# Dymondwood Strikers



## Bigdrowdy1 (Jan 13, 2018)

Spending some time in shop today and turned out a few Dymond wood strikers. They are a little darker than the picture shows. Dymond wood is no longer available since the manufacturer burned down several years ago and it is getting hard to find. If anyone is interested in one let me know $15.00 ea plus shipping or open to do some bartering as well.



 










Rodney

Reactions: Like 3 | EyeCandy! 4 | Way Cool 3


----------



## Schroedc (Jan 13, 2018)

Those are Purty! I have a couple pieces of Dymondwood I'm hoarding. I wish I could figure out what brand those slabs I've got are. The only thing I know for sure is they aren't Dymondwood.

Reactions: Thank You! 1


----------



## ripjack13 (Jan 13, 2018)

Looks good Rodney....


----------



## JR Parks (Jan 14, 2018)

Rodney, I want one. How are they sound wise compared to real wood? I have some 4x4x 5/4 mesquite blanks if you are in need. Jim


----------



## Bigdrowdy1 (Jan 15, 2018)

JR Parks said:


> Rodney, I want one. How are they sound wise compared to real wood? I have some 4x4x 5/4 mesquite blanks if you are in need. Jim



I will send you a pm later today when i get home from work bud



Rodney.

Reactions: Like 1


----------



## Bigdrowdy1 (Jan 17, 2018)

@JR Parks pm message sent.


----------



## JR Parks (Jan 17, 2018)

Got it Rodney. My first choice would be 3rd from left, 2nd choice 5th from left-whichever one you haven't sold yet. Thanks Jim


----------



## Bigdrowdy1 (Jan 17, 2018)

Got it and will set it aside tonight for you.


----------



## Tom Wood (Feb 10, 2018)

Really beautiful!!!!!!! What are the dimensions of those strikers? What finish do you use on them?


----------



## JR Parks (Feb 22, 2018)

@Bigdrowdy1 Rodney and I did a trade for this striker . It came today - with a pot call and trumpet call. The T call is awesome Mexican crosscut Mesquite and African Blackwood the photo is not good at all. The finish is superb - since I don't know how to use this call I am assuming the finish just blinds them! Thanks Rodney - I sure got the best of this deal!!!! Jim

Reactions: Like 1


----------



## Bigdrowdy1 (Feb 22, 2018)

Jim just got home and had your box waiting on me. The blanks is through the roof awesome but that pen is sexy sweet!! Looks like and correct me if I ma wrong Mesquite with whitetail deer antler? I do not know the pen style but I like the magnetic cap feature on it. I will need to take some pictures to show this stuff off after I dry out. been working outside in this rainy dreary cold flippin day.



Rodney

Reactions: Like 1


----------



## JR Parks (Feb 22, 2018)

Yes whitetail and mesquite on a Zen rollerball. Yes nasty day here as well 38 and raining now. Jim


----------



## JR Parks (Feb 22, 2018)

Just noticed I forgot to post pic of trumpet call. Thanks again R

Reactions: Like 1


----------



## Tom Wood (Feb 23, 2018)

What is a trumpet call? What animal does it call, how does it work and how does it sound????
Thanks
TW


----------



## JR Parks (Feb 24, 2018)

Tom, @Tom Wood 
It is a turkey call. Best described in

Reactions: Way Cool 2


----------



## Bigdrowdy1 (Feb 28, 2018)

Well finally get to post what some may call pictures, m e they dont look like what I am taking a picture of. @JR Parks wanted one of the strikers above and I wanted to send him a little some extra. So in return for me sending him some stuff he sent me the following.

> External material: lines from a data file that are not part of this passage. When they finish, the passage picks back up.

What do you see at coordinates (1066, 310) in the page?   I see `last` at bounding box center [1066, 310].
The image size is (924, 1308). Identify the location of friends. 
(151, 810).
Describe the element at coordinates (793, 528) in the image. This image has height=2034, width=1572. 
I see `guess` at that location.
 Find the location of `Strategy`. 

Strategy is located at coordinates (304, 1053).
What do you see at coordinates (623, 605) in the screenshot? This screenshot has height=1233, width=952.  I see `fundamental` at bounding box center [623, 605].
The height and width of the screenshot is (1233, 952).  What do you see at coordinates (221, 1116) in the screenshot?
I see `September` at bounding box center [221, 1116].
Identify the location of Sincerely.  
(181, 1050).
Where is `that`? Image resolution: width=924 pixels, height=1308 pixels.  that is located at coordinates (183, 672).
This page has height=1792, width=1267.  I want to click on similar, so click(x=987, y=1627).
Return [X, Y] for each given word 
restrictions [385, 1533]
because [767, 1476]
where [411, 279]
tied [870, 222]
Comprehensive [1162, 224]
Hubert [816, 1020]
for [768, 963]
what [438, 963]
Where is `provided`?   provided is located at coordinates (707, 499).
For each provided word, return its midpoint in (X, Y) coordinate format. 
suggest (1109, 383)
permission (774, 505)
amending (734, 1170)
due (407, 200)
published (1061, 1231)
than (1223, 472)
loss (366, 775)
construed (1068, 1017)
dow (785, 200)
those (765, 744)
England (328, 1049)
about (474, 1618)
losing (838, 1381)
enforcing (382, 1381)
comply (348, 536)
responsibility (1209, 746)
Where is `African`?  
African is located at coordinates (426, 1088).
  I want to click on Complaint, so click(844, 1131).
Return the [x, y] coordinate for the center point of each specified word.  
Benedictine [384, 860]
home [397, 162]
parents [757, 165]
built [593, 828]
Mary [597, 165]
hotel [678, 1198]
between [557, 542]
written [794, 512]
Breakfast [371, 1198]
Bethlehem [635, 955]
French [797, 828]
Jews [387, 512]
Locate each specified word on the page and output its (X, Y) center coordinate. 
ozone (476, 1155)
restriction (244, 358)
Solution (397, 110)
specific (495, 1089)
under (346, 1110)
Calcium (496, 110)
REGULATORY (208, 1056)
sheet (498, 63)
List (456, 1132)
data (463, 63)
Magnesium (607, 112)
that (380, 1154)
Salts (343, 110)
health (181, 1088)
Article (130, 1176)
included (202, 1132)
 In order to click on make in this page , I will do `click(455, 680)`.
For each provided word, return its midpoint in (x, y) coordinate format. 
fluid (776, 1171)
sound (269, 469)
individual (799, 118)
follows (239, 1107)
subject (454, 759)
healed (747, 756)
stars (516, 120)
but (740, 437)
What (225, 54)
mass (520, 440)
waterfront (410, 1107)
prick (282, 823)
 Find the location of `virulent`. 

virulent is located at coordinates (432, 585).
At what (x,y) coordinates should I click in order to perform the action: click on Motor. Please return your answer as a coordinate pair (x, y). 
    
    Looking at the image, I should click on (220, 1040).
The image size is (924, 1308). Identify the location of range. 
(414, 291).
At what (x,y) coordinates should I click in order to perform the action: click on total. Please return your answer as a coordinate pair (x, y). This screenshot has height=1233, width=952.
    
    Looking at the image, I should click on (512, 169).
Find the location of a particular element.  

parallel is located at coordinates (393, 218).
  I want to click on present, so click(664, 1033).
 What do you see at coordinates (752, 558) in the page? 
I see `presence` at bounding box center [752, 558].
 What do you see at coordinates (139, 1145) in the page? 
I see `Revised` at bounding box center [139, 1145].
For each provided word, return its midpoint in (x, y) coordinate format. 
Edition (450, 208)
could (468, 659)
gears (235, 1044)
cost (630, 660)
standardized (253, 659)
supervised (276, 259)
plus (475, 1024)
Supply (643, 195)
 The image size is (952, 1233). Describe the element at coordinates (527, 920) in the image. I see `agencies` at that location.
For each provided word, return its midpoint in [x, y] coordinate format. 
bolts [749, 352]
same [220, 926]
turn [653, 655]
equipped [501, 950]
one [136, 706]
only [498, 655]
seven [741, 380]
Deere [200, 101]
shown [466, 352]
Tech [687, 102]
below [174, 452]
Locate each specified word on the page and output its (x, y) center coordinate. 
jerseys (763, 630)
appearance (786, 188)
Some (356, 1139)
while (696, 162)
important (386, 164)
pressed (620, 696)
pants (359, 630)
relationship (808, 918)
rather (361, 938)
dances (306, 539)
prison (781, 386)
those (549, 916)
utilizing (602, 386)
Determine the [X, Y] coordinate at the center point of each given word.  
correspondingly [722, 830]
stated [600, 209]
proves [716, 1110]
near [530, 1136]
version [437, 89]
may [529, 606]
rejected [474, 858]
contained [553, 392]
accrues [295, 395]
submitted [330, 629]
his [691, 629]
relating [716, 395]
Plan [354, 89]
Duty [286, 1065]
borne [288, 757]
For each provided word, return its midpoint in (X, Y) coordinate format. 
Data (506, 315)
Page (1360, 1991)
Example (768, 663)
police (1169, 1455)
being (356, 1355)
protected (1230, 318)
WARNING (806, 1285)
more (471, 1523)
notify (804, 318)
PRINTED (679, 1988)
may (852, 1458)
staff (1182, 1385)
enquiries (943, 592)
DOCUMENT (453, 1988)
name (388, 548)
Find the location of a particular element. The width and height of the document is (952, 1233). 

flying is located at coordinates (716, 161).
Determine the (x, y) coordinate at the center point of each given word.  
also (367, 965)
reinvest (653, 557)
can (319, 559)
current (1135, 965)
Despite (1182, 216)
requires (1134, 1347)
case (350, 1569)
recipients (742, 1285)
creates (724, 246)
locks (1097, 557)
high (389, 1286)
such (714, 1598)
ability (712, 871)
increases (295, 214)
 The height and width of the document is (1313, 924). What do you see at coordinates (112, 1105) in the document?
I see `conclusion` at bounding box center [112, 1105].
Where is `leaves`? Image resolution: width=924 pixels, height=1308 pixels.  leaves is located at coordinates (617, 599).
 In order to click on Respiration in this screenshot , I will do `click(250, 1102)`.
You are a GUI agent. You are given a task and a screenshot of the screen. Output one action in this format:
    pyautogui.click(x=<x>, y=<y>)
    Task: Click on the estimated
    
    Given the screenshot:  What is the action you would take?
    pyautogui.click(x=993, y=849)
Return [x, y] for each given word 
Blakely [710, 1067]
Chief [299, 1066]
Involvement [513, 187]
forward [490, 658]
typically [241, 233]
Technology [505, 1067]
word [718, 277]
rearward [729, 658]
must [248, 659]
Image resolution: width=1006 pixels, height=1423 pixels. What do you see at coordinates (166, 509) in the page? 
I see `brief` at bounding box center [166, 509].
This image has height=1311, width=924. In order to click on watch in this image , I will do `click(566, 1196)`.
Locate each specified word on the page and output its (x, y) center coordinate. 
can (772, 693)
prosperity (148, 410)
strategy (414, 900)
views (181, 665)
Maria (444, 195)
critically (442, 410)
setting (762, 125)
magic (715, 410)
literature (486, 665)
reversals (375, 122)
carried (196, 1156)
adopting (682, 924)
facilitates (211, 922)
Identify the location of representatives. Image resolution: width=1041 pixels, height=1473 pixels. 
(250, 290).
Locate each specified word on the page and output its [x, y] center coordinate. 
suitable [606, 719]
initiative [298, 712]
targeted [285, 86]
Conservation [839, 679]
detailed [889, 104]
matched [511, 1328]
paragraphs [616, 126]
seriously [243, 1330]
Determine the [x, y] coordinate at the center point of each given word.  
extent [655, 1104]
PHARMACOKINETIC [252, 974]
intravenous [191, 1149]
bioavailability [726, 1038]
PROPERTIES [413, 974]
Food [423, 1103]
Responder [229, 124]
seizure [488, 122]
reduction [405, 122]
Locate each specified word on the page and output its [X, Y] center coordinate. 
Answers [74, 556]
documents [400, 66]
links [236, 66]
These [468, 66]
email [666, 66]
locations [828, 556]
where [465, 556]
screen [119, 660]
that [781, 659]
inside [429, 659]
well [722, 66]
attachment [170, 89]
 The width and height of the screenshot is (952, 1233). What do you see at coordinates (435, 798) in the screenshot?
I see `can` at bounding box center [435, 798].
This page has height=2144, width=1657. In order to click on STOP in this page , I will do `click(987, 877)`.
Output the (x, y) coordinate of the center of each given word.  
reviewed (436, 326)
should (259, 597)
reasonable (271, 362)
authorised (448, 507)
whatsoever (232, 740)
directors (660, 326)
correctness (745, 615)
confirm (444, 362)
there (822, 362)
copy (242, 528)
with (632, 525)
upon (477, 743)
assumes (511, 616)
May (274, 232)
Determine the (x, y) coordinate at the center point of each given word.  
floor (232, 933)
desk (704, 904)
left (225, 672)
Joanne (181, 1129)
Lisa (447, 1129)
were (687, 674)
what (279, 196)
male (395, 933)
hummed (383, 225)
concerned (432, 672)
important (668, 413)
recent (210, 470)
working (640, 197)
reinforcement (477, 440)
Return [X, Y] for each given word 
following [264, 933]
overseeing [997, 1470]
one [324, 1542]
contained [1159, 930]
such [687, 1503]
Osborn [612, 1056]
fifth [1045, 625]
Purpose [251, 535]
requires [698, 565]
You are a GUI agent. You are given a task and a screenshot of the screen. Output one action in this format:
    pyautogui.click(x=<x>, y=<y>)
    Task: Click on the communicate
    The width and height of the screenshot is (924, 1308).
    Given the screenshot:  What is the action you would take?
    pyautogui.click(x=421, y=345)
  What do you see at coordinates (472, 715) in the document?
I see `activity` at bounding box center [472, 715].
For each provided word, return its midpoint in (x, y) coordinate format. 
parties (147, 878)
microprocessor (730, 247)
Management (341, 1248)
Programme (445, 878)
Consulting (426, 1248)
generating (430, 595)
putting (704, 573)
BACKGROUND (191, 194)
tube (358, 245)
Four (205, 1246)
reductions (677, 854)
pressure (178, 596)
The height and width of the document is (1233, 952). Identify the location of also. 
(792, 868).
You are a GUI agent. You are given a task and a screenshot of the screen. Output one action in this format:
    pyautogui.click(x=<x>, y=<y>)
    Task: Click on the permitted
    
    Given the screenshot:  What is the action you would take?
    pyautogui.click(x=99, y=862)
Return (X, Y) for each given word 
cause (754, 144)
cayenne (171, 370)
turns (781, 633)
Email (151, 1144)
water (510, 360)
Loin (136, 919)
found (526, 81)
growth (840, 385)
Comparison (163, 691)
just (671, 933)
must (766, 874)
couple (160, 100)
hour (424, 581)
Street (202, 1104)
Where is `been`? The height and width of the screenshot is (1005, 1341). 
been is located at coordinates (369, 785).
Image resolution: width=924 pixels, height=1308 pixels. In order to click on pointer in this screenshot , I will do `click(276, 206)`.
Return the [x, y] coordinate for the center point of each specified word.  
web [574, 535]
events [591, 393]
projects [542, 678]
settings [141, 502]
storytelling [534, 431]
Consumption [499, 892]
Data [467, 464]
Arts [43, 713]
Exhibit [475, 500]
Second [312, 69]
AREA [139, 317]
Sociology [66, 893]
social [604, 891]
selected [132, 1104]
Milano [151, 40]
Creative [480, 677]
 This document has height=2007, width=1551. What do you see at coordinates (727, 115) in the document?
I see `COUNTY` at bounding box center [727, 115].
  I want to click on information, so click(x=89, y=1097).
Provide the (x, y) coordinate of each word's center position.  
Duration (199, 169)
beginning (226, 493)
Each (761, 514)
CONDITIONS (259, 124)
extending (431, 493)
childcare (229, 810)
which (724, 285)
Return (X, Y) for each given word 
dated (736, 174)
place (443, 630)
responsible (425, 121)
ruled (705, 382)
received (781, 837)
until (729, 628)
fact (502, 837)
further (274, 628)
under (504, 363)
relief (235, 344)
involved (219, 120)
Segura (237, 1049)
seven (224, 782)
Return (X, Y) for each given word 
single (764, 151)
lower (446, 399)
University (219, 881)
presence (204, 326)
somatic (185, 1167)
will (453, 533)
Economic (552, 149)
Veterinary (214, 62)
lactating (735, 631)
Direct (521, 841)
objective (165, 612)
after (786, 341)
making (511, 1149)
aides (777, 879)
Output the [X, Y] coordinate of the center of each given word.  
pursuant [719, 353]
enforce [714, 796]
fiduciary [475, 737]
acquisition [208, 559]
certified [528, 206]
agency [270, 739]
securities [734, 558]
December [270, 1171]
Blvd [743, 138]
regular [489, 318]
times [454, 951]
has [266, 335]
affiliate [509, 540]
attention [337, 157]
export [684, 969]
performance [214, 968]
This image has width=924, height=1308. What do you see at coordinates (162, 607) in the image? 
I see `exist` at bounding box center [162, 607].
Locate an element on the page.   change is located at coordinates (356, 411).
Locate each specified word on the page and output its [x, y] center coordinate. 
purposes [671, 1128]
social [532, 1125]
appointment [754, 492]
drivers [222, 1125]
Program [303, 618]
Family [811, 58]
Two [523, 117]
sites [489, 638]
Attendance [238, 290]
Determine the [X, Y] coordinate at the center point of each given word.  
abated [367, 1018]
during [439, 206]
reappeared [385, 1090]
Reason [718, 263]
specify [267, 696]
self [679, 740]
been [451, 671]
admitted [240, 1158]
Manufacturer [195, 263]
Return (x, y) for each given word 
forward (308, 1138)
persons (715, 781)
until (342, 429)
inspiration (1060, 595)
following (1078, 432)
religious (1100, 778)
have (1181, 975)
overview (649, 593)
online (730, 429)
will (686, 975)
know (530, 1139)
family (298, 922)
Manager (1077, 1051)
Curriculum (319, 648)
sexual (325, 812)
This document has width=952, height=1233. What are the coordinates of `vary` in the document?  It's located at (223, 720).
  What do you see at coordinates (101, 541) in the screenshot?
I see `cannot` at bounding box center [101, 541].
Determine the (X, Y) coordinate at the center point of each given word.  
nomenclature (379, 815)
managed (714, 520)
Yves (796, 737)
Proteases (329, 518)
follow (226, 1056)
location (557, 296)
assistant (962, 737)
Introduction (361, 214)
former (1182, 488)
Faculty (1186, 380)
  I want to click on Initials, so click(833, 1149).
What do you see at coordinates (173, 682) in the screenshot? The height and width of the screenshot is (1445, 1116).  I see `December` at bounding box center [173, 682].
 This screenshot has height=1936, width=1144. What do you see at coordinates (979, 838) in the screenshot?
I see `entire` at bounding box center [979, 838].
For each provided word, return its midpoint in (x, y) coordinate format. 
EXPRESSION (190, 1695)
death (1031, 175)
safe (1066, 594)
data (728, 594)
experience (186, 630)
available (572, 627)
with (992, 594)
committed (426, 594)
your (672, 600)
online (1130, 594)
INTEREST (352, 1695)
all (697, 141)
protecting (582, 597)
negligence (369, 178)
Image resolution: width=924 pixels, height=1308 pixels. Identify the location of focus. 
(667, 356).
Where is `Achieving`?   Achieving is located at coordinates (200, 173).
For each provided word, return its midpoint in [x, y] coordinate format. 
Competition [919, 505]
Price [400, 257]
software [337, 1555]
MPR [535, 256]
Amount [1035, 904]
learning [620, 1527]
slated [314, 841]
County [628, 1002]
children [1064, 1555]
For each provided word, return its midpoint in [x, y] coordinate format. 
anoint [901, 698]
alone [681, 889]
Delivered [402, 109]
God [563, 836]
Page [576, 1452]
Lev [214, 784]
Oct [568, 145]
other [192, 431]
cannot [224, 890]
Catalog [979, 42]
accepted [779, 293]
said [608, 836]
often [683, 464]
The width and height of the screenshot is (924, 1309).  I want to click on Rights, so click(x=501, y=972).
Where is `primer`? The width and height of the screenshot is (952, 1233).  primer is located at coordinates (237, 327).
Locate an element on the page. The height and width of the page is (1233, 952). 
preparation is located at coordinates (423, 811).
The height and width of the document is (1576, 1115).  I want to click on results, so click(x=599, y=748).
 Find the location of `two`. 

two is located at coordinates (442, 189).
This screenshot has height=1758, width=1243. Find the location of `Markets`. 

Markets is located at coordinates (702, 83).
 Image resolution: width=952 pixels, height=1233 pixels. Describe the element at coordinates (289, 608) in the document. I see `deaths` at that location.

The woods are a Mesquite pot blank big enough to get a striker top out of it as well. TX persimmon, Zircote and some beautiful sap- heartwood Coco blanks.

The Woods



 

The pen is Mesquite with a TX Whitetail band with a post-able magnetic cap. the pen has a deep glass looking finish and is SWEET. 

Thank you Jim.



Rodney

Reactions: Way Cool 1


----------